Community Strategy Insights

The latest insights on community strategy, technology, and value by FeverBee’s founder, Richard Millington

Why Can’t The Community Manage Itself?

Richard Millington
Richard Millington

Founder of FeverBee

Kirsten asked a good question last week.

Why not just hire a community manager until the community can run itself? 

Isn’t this the ultimate goal? Once the community is self-sustaining, can’t organizations let it run itself. 

There are two problems with this logic.

The first is why moderation companies exist; something bad might happen. The community might be invaded by spam, the community might engage in an activity that makes the organization liable to legal repercussions, the community might flame out, or member’s might engage in non-stop fights. 

This is easy enough for everyone to explain and understand. Yet it’s the second reason that’s more important.

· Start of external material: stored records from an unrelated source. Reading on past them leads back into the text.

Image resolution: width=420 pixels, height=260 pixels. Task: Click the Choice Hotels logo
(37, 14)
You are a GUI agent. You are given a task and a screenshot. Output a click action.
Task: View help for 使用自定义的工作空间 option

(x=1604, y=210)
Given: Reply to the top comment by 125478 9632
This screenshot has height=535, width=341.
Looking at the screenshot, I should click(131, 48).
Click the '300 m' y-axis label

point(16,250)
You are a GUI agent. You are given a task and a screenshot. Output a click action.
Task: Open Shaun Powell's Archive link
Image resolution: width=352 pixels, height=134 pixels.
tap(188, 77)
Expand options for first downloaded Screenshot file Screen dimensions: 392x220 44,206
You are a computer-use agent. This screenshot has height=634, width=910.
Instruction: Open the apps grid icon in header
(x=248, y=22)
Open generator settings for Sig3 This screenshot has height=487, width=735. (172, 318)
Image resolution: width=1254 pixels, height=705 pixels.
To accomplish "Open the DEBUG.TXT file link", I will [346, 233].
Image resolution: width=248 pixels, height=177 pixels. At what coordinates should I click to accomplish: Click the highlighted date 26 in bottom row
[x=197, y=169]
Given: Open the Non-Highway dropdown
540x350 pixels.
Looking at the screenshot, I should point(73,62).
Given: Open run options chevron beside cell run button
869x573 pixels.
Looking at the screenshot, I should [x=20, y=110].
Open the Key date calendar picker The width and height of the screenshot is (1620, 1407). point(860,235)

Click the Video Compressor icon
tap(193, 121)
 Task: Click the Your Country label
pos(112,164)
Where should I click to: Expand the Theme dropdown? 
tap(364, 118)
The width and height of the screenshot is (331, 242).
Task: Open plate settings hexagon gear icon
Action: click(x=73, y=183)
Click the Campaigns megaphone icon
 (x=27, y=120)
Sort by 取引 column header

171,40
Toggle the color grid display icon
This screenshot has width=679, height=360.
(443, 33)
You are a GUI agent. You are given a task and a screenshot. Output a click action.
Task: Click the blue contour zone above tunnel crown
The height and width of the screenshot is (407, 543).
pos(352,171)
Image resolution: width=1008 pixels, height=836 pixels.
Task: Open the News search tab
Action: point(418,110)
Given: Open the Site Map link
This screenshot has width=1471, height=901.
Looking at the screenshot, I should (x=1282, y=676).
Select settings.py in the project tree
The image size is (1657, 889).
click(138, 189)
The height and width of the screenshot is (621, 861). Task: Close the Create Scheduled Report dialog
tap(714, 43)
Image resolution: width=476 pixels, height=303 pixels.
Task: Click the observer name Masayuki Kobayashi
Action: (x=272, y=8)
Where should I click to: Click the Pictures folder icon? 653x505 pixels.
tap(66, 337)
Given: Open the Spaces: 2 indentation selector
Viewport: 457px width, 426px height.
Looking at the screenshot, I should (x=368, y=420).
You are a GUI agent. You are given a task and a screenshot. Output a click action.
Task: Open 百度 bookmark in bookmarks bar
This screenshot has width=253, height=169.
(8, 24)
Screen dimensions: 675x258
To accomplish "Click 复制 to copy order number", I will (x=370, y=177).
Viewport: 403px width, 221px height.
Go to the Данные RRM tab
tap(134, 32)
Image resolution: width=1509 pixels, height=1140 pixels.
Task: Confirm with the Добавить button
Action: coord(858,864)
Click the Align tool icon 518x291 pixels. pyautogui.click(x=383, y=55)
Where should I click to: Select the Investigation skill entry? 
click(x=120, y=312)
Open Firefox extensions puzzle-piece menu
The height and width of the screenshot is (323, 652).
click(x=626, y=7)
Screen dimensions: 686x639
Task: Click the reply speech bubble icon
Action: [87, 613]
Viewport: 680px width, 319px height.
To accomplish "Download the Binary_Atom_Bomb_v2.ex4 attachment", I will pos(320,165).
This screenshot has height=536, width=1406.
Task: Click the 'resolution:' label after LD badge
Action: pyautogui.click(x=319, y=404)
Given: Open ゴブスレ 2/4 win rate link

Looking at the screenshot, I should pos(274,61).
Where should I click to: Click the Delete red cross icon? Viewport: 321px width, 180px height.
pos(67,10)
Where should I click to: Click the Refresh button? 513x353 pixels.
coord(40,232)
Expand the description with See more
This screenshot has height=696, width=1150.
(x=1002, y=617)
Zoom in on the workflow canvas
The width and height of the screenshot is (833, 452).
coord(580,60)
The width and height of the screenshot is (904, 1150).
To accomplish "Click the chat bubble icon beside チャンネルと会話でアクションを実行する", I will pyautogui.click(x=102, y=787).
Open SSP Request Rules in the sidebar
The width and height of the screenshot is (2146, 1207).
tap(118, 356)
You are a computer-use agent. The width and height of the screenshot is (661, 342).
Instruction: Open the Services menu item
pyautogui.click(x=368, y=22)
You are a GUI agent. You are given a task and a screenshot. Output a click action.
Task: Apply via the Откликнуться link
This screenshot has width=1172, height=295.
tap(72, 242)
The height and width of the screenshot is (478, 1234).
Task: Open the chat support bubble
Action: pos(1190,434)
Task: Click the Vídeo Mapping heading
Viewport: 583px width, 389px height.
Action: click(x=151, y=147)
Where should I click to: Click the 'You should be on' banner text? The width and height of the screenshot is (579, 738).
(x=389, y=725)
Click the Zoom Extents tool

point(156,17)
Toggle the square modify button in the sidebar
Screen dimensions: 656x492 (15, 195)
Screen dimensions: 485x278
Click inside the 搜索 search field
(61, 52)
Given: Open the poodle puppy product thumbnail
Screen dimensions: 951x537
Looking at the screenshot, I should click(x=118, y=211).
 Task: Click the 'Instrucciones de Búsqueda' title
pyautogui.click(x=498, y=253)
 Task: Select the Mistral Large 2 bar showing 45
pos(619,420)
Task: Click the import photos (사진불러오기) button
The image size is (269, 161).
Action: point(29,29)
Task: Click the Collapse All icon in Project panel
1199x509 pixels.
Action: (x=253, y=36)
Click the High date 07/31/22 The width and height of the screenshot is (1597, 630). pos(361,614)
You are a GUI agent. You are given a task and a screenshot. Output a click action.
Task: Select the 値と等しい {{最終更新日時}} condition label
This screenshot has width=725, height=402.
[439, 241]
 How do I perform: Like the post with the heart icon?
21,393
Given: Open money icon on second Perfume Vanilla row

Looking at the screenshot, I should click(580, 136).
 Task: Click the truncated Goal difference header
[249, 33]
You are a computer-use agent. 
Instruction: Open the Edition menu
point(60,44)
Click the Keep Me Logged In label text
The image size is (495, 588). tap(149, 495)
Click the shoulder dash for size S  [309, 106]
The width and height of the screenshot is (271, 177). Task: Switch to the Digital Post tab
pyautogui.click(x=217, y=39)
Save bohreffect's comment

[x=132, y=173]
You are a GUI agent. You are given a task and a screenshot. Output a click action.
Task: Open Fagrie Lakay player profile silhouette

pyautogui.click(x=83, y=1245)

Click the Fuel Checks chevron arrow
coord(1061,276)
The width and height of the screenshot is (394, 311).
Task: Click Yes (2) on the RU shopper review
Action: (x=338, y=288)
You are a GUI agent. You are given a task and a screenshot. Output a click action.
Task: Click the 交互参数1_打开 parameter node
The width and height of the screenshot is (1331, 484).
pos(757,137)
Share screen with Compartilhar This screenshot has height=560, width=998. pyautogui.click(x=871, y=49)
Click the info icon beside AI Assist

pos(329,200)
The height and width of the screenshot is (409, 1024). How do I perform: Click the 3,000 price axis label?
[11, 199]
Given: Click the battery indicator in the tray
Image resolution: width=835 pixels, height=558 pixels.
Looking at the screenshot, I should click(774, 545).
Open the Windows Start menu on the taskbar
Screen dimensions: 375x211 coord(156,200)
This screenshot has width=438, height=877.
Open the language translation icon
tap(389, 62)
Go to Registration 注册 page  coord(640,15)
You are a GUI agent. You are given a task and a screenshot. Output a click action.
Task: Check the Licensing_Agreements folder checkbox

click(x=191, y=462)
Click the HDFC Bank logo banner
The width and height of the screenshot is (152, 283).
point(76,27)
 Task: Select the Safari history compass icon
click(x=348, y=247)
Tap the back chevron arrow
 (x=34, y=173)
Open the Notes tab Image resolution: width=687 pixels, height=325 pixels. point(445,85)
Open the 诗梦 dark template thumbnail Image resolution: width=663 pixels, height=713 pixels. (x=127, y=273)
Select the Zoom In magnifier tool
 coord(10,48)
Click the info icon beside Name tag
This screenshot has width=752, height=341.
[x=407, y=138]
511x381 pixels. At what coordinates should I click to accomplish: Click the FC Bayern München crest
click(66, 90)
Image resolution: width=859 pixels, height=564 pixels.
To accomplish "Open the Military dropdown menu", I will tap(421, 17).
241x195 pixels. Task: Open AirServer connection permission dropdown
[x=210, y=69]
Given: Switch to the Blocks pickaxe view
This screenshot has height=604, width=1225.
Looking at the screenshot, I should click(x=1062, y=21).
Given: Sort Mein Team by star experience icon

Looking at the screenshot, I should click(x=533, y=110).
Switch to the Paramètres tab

The second reason is the community won’t be developed to it’s potential. A community manager is the person that develops the community to its full potential. A community manager pushes the community as far through the lifecycle as it can go and keeps it there. That role never ends. That role keeps paying dividends. 

As the community progresses through the lifecycle, the community manager’s role evolves. They begin on micro-level tasks, move to macro, and finally to optimization-level activities.

This presents a danger to community manager’s whose role doesn’t not evolve and those that are doing the same tasks they did last year. This means you’re not progressing and developing your community. 

The community can always be bigger, more active, have a better sense of community, and deliver a better ROI. If you reach critical mass and drop the community manager, not only will your community likely regress, but it will also never reach it’s potential. You get better returns from keeping the community manager.